The episode has led many on social media to question just how and when an officer can confiscate someone’s mobile phone — and for those on the losing end, how to get it back.
“If [an officer] arrests somebody, and there's a phone on them, [they] are permitted to search and seize that phone for the purposes of collecting or preserving evidence related to the offence,” Kyla Lee, a Vancouver criminal lawyer, told The Tri-City News.
That has been the case since 2014 due to a Supreme Court of Canada ruling that applies to peace officers — meaning RCMP, municipal police and B.C. conservation officers, among others.
After he was arrested, Faccin said he was in the back of a police car when an officer asked Faccin to show him the video. Faccin said after he unlocked his phone and accessed the video, another officer took it out of his hand.
“I think it was just a ploy to get me to unlock my phone,” Faccin told The Tri-City News.
If Faccin’s account is accurate, that could be a problem for the officers involved, according to Lee, who said officers are allowed to seize a mobile phone but they aren’t allowed to compel a person to unlock it.

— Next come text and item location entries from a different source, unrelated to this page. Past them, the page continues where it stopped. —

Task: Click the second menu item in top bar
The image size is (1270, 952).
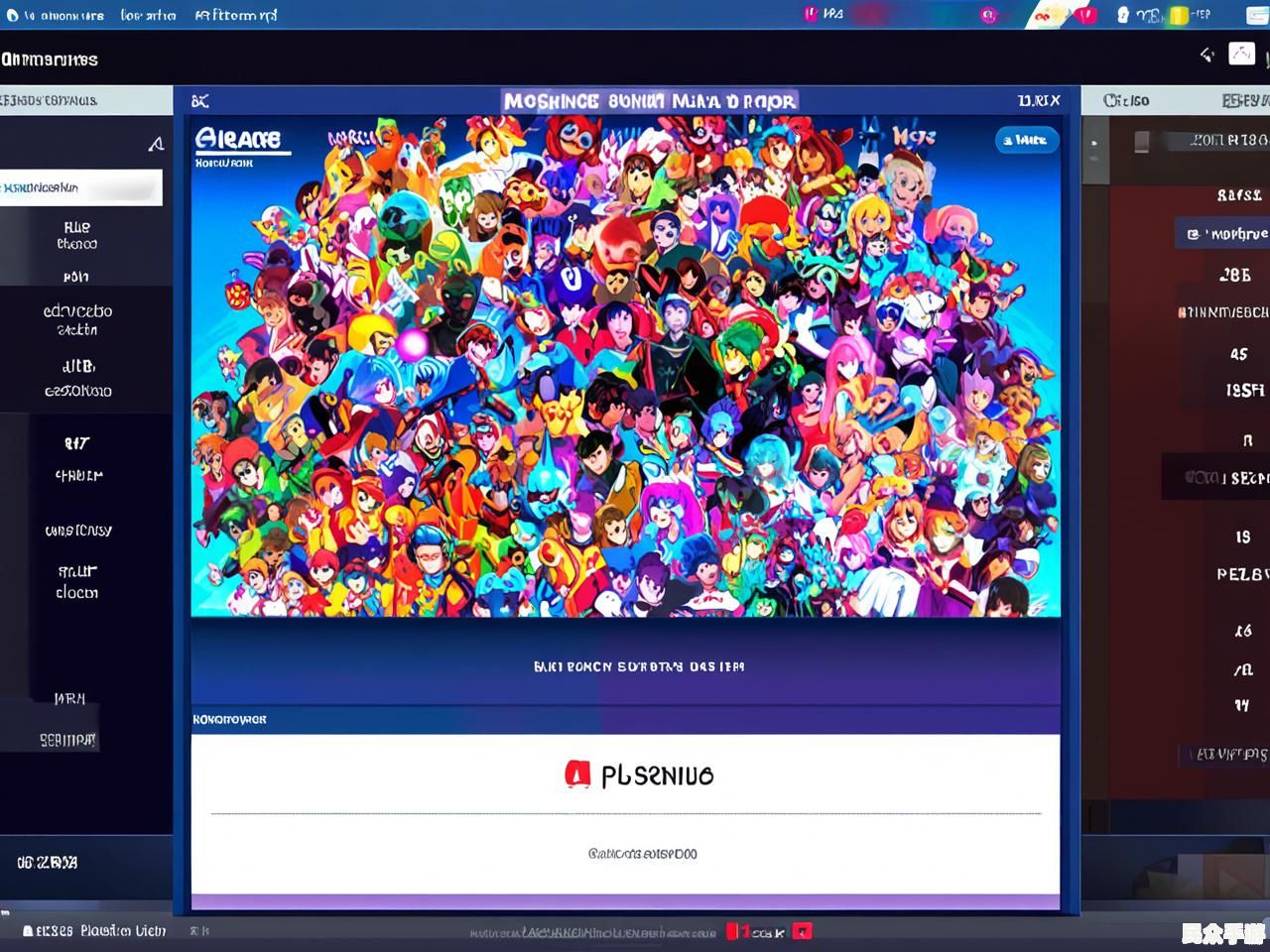Action: 148,15
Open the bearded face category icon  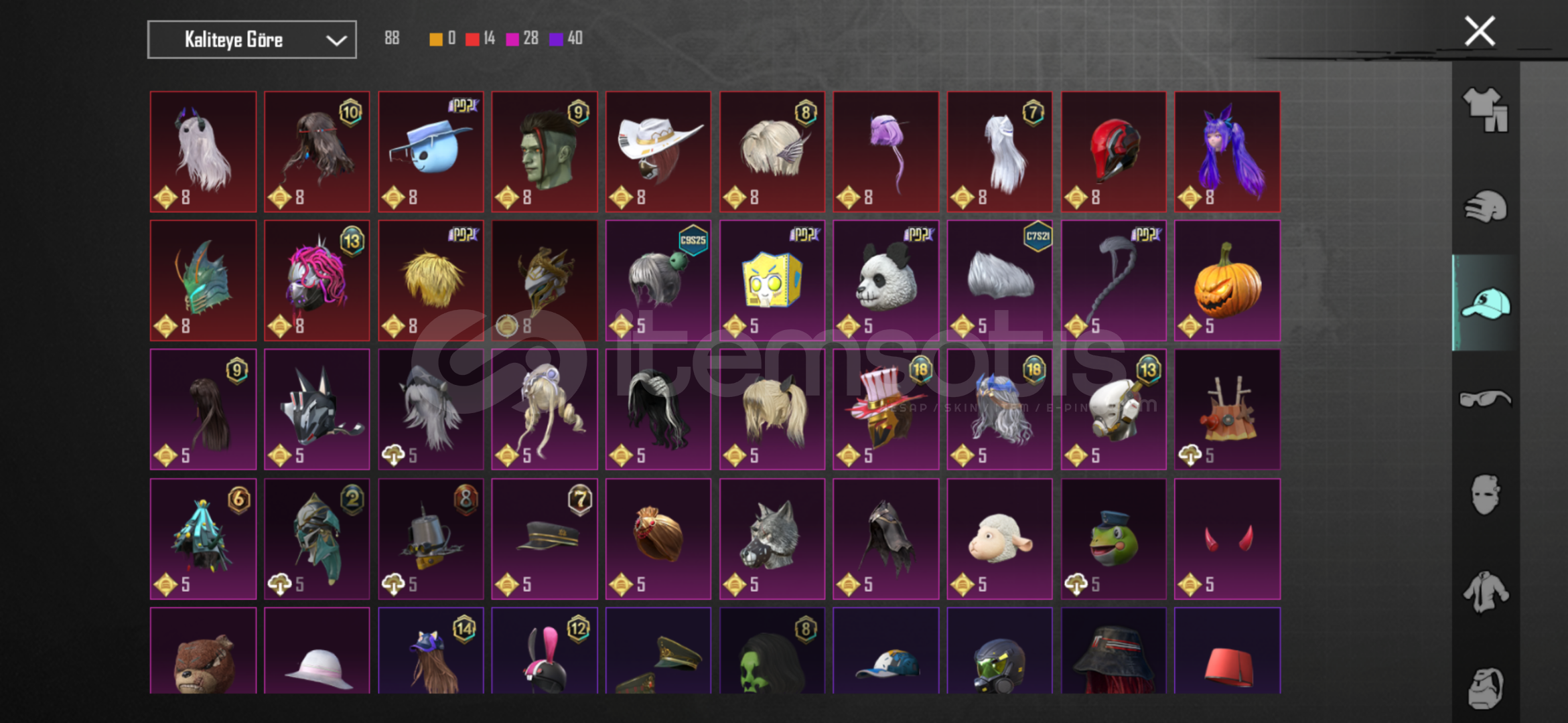tap(1485, 688)
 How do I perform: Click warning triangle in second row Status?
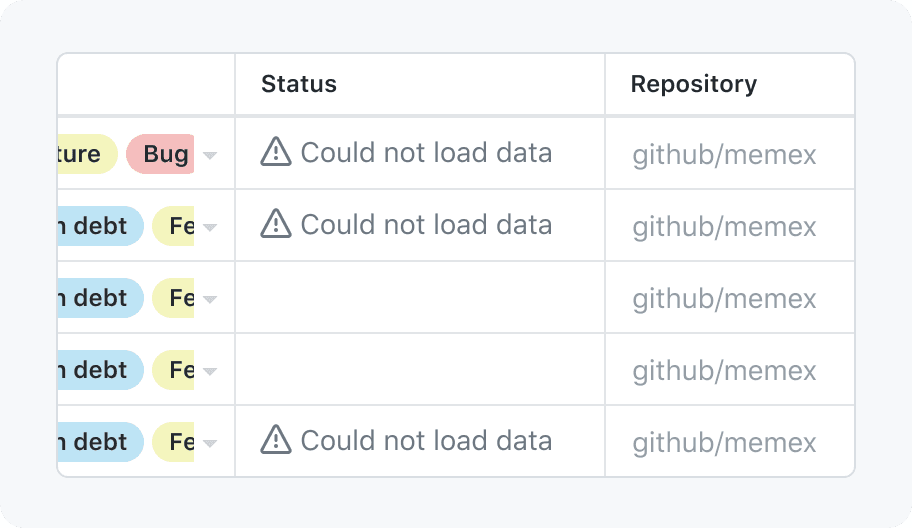click(x=276, y=224)
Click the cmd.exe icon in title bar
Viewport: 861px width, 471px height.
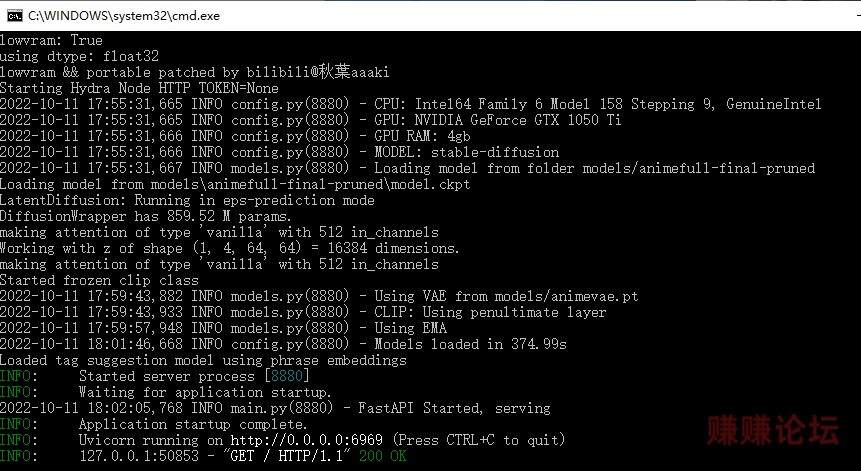(15, 15)
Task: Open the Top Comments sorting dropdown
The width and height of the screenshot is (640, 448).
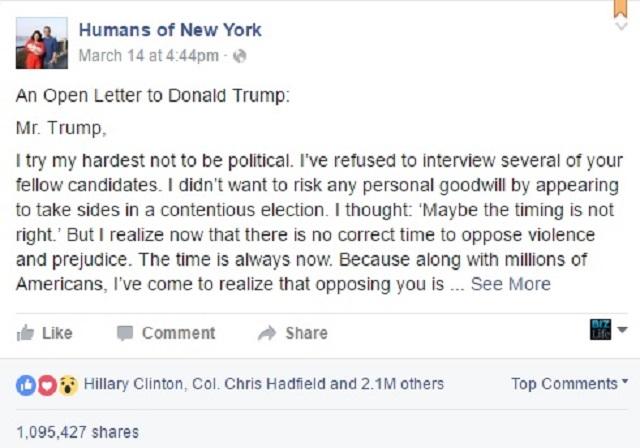Action: (569, 384)
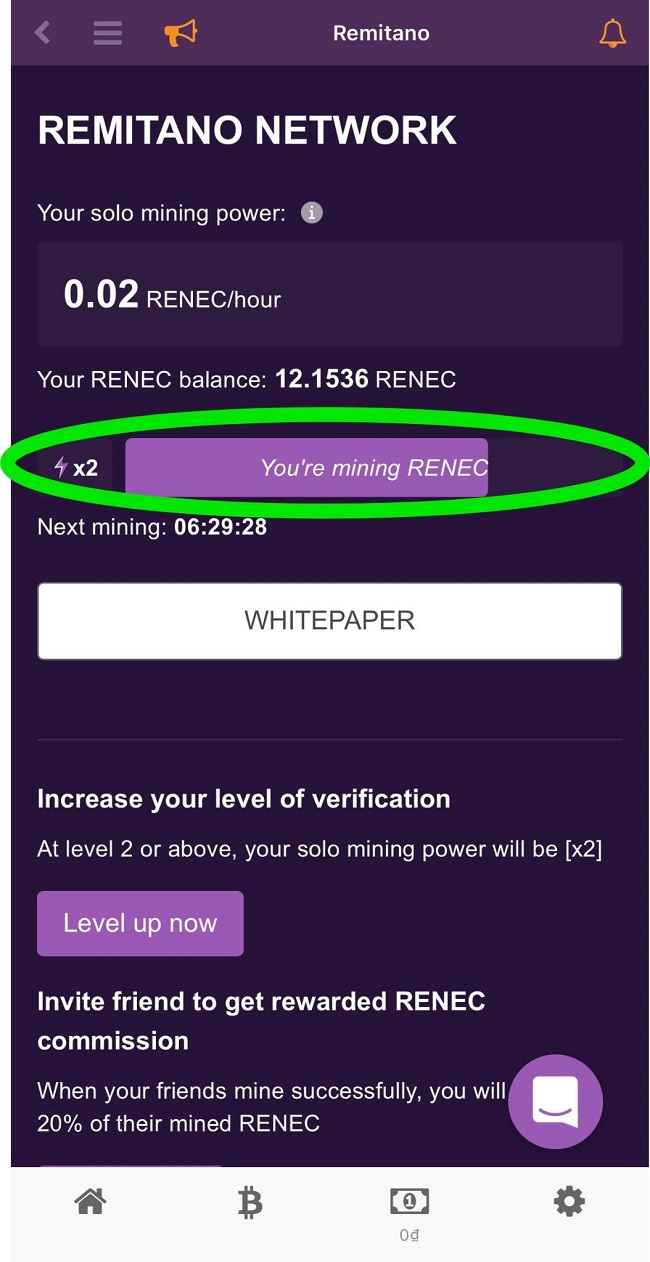
Task: Tap Increase your level of verification heading
Action: [x=244, y=800]

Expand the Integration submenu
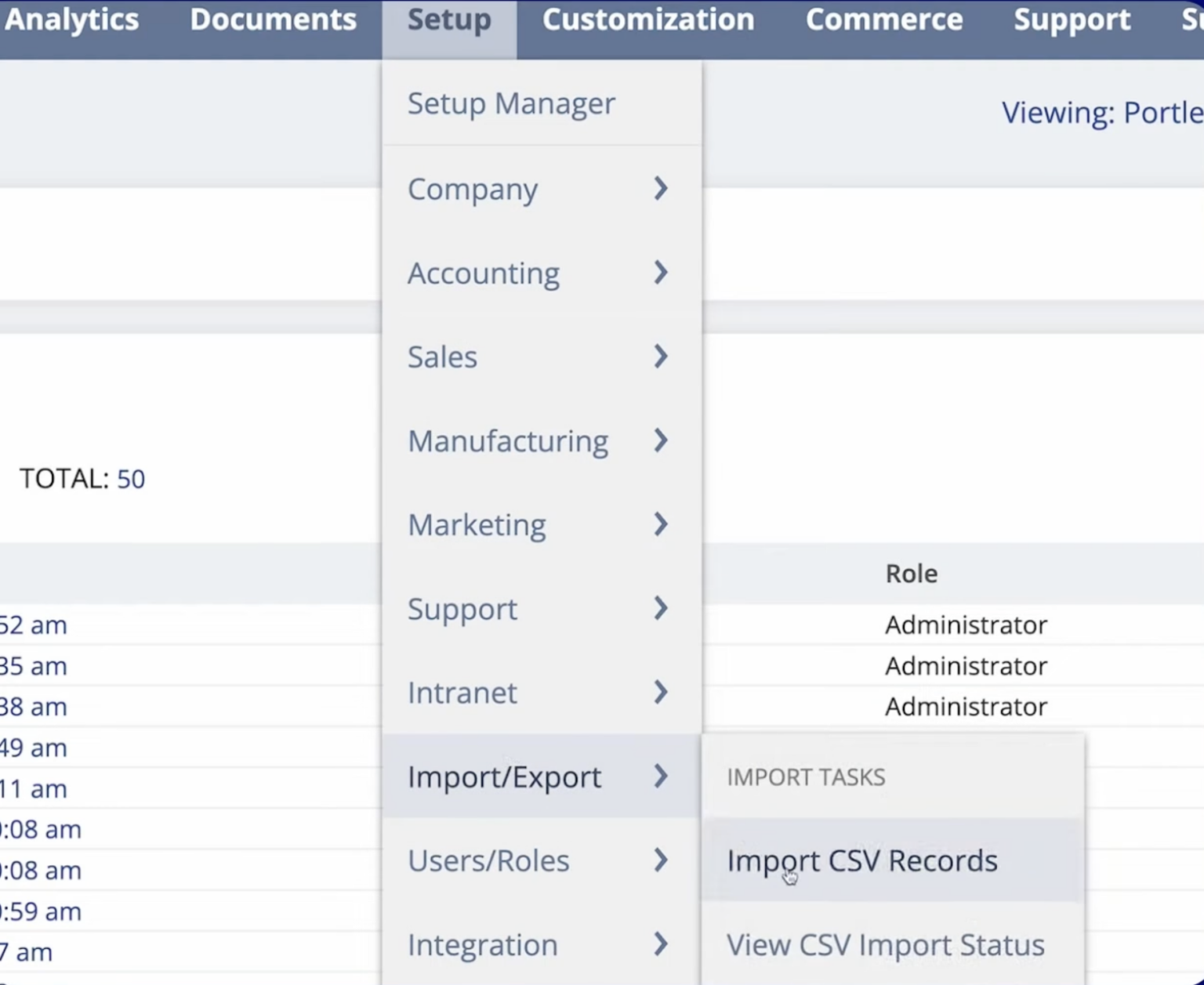point(661,945)
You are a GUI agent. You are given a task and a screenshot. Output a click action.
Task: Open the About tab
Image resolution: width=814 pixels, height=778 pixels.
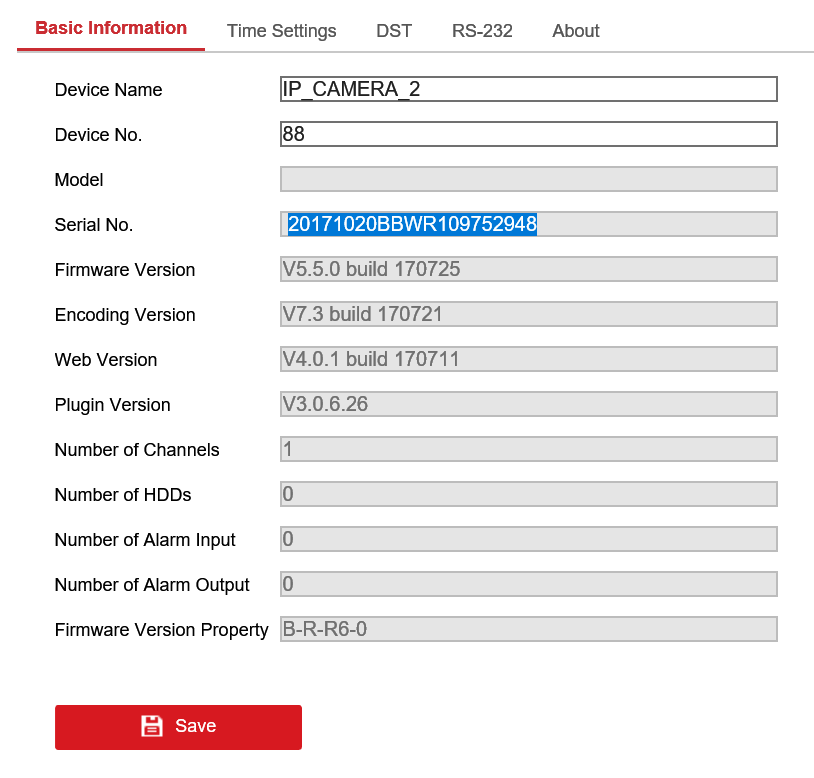(575, 31)
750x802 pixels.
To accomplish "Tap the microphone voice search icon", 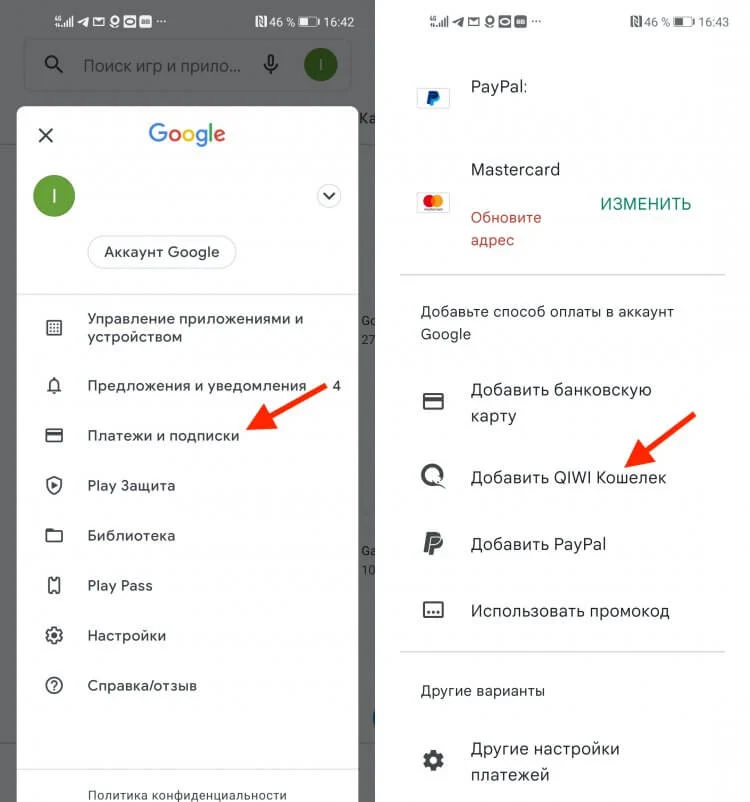I will tap(271, 65).
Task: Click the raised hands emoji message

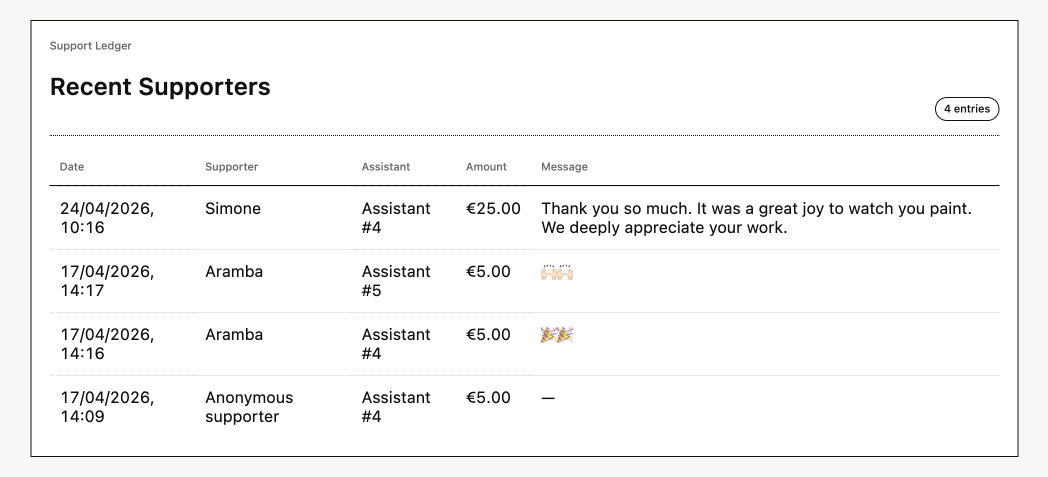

“You can't force the person to to give you evidence against them. Now, if the person consented, if [the officer] said, ‘Hey, will you unlock your phone?’ and they consented and unlocked it, there are additional legal obligations on the officer to say, ‘You don't have to. You have the right to talk to a lawyer before you do this,’” said Lee.
If the consequences of unlocking your phone are not made clear by the officer, any evidence on the phone could be found inadmissible in court, she added.
The consequences for officers breaching this protocol are small, said Lee, noting that officers might undergo retraining. On the other hand, if an officer doesn’t have to send a locked phone back to a forensic team, it could save valuable time.
After 90 days with the phone, police are compelled to either return the device or apply to a court for an extension, Lee said, noting such applications are usually granted because the police say the forensic lab is really backed up and they need more time to unlock the phone. Only in the most extreme cases — those involving terrorism, murders or gang activity — have police approached technology companies looking for backdoor entry to a device.
“Google and Android have said, ‘We're not investigators for the police, we're not participating in this,’” Lee said, adding Canadian law has provided some legal support to companies refusing a backdoor key because it would apply to more than just one phone.
Lee said every week, she deals with clients who have had their phone confiscated by police, and the best she can tell them is to wait the 90 days and, at the end of that period, hope police won’t file for an extension.
“In theory, that person could file a complaint with the Information and Privacy Commissioner, which would be investigated in like, you know, a year and a half from now, they might get some type of damages,” Lee said.
Most of Lee’s cases relate to offences while driving but when it comes to cases involving animals, she has seen people who would not usually find themselves in trouble with the law get emotional and end up having their phone confiscated.